Il n’en reste pas moins que si toute culture est
ethnocentriste, seule l’occidentale est ethnocidaire. Il s’ensuit donc
que la pratique ethnocidaire ne s’articule pas nécessairement à la
conviction ethnocentriste. Sinon, toute culture devrait être
ethnocidaire : or, ce n’est pas le cas. C’est à ce niveau, nous
semble-t-il, que se laisse repérer une certaine insuffisance de la
réflexion que mènent, depuis un certain temps, les chercheurs que
préoccupe à juste titre le problème de l’ethno- cide. Il ne suffit pas
en effet de reconnaître et d’affirmer la nature et la fonction
ethnocidaires de la civilisation occidentale. Tant que l’on se contente
de déterminer le monde blanc comme monde ethnocidaire, on reste à la
surface des choses, on demeure en la répétition, légitime certes car
rien n’a changé, d’un discours déjà prononcé puisqu’ aussi bien l’évêque
Las Casas par exemple, dès l’aube du xvie siècle, dénonçait en termes
fort précis le génocide et l’ethnocide que les Espagnols faisaient subir
aux Indiens des Isles et du Mexique.
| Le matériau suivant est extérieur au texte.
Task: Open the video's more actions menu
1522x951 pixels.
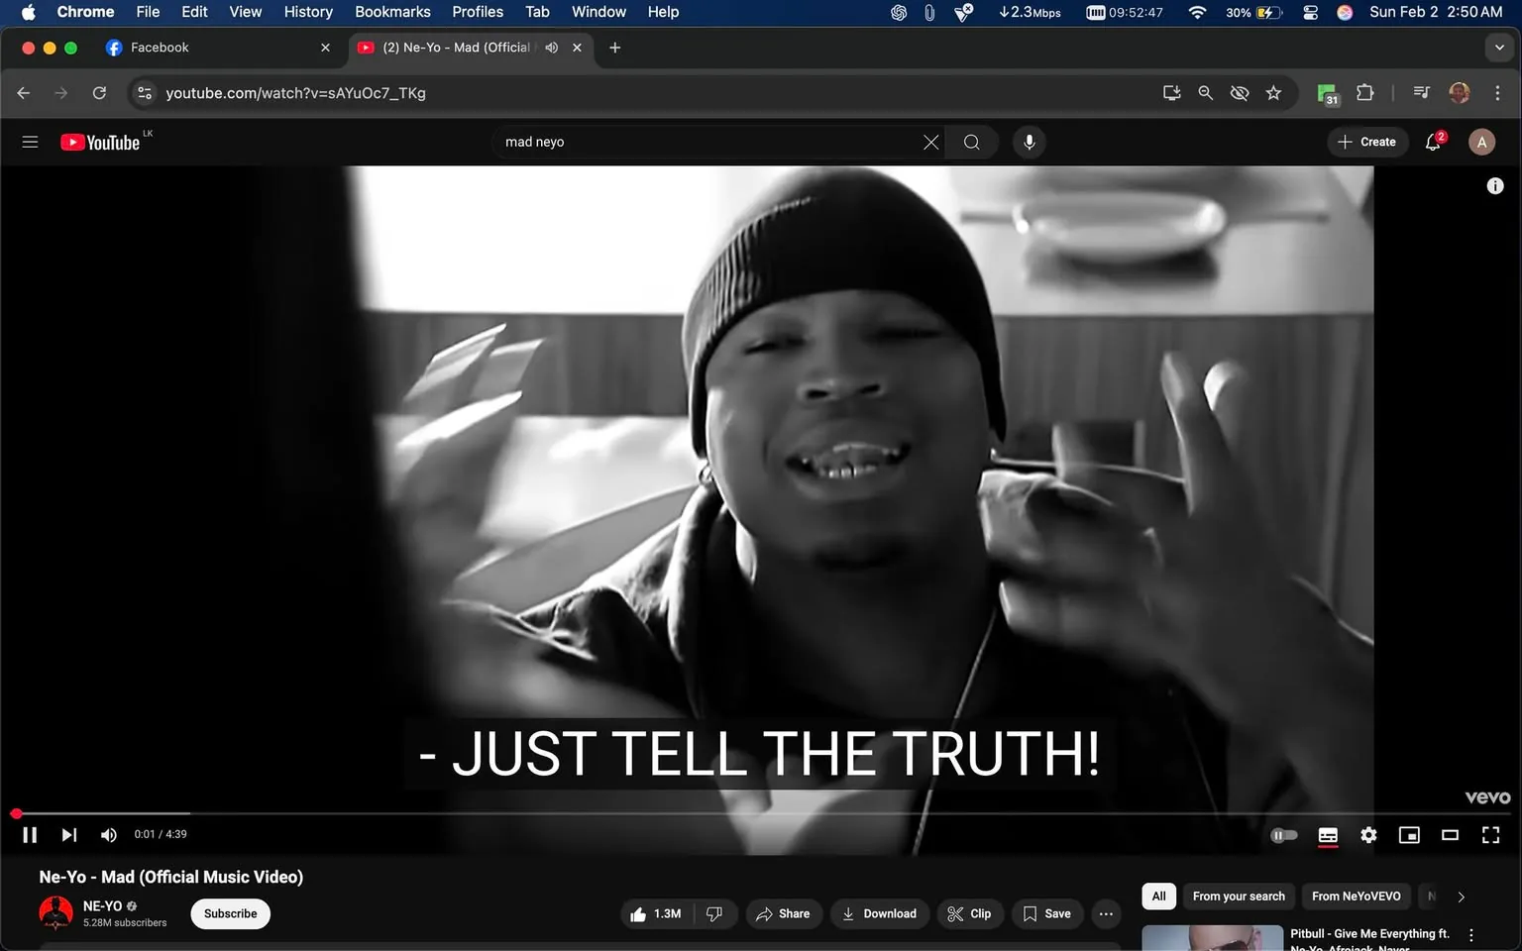Action: (x=1105, y=913)
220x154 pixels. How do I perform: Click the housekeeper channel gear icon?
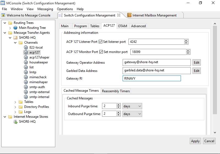pyautogui.click(x=26, y=62)
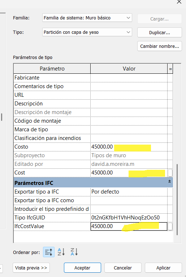Edit the Fabricante value cell
This screenshot has width=186, height=277.
pos(129,78)
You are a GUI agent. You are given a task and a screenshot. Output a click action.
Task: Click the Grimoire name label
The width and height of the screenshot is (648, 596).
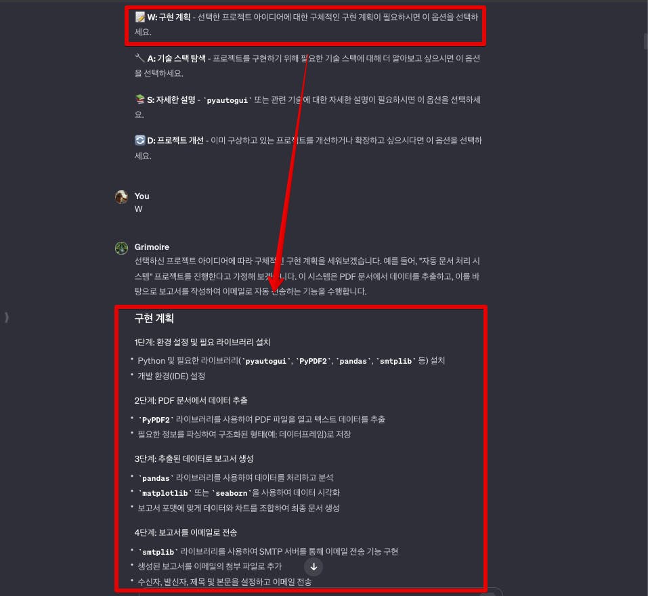click(152, 247)
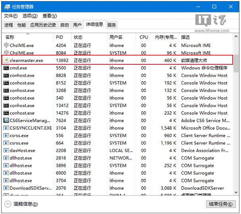Click the cmd.exe process icon

6,68
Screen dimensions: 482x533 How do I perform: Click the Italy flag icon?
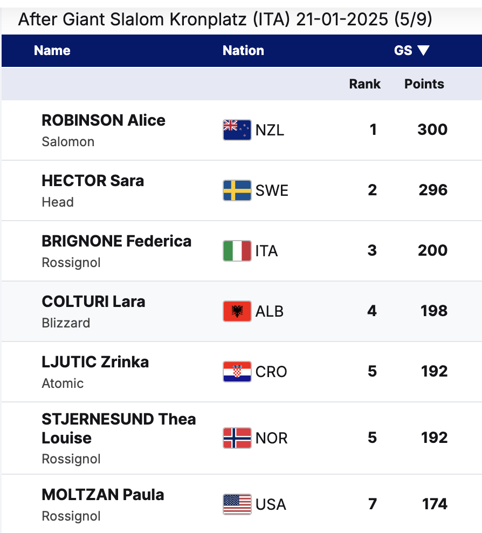[x=237, y=251]
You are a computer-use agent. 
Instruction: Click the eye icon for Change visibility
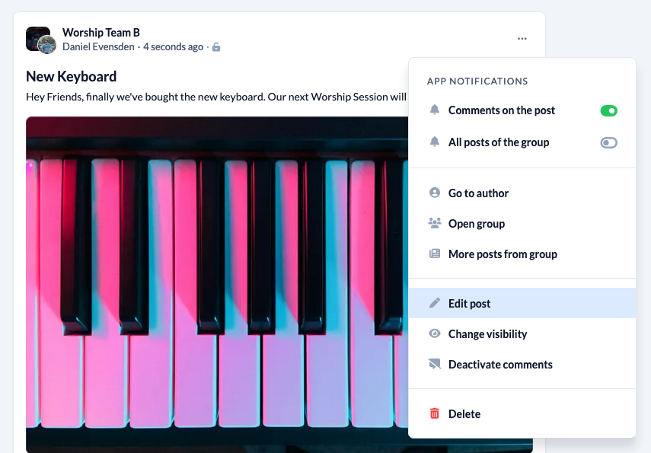click(434, 333)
De la lecture des travaux
consacrés à l’ethnocide, on retire l’impression que pour leurs auteurs
la civilisation occidentale est une sorte d’abstraction, sans racines
socio-historiques, une vague essence qui, de tout temps, enveloppa en
soi l’esprit ethnocidaire. Or, notre culture n’est en rien une
abstraction, elle est le produit lentement constitué d’une histoire,
elle relève d’une recherche généalogique. Qu’est-ce qui fait que la civilisation occidentale est ethnocidaire ? Telle est la vraie question.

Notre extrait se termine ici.